Restate the opening lines of the material below word for word, stopping after the line that contains "Politik Hukum (34, 1390)".

↓↓↓

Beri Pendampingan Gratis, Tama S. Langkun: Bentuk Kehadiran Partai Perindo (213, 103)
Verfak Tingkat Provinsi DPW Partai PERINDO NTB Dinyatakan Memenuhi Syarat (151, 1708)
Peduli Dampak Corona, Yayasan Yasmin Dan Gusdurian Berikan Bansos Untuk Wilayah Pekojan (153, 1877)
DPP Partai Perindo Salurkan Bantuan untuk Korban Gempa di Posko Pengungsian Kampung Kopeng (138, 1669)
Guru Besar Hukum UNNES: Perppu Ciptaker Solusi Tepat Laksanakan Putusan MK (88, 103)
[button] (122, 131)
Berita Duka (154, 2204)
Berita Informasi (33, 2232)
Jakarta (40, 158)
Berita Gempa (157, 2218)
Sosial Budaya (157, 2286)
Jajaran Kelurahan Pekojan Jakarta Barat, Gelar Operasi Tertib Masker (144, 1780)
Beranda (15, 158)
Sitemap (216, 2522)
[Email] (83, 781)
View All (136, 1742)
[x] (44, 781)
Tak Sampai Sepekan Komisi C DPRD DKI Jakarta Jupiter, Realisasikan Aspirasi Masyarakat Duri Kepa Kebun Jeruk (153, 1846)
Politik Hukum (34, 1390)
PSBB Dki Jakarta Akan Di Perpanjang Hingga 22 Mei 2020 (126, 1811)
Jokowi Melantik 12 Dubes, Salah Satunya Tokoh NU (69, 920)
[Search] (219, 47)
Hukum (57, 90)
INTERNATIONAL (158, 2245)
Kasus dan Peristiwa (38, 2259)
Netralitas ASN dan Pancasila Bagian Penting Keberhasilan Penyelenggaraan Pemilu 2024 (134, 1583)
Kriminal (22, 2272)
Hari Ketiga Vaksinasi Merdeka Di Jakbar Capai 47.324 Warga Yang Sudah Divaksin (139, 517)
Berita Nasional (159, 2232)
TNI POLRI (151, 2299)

↑↑↑

* **Written solution**
Beri Pendampingan Gratis, Tama S. Langkun: Bentuk Kehadiran Partai Perindo (213, 103)
Verfak Tingkat Provinsi DPW Partai PERINDO NTB Dinyatakan Memenuhi Syarat (151, 1708)
Peduli Dampak Corona, Yayasan Yasmin Dan Gusdurian Berikan Bansos Untuk Wilayah Pekojan (153, 1877)
DPP Partai Perindo Salurkan Bantuan untuk Korban Gempa di Posko Pengungsian Kampung Kopeng (138, 1669)
Guru Besar Hukum UNNES: Perppu Ciptaker Solusi Tepat Laksanakan Putusan MK (88, 103)
[button] (122, 131)
Berita Duka (154, 2204)
Berita Informasi (33, 2232)
Jakarta (40, 158)
Berita Gempa (157, 2218)
Sosial Budaya (157, 2286)
Jajaran Kelurahan Pekojan Jakarta Barat, Gelar Operasi Tertib Masker (144, 1780)
Beranda (15, 158)
Sitemap (216, 2522)
[Email] (83, 781)
View All (136, 1742)
[x] (44, 781)
Tak Sampai Sepekan Komisi C DPRD DKI Jakarta Jupiter, Realisasikan Aspirasi Masyarakat Duri Kepa Kebun Jeruk (153, 1846)
Politik Hukum (34, 1390)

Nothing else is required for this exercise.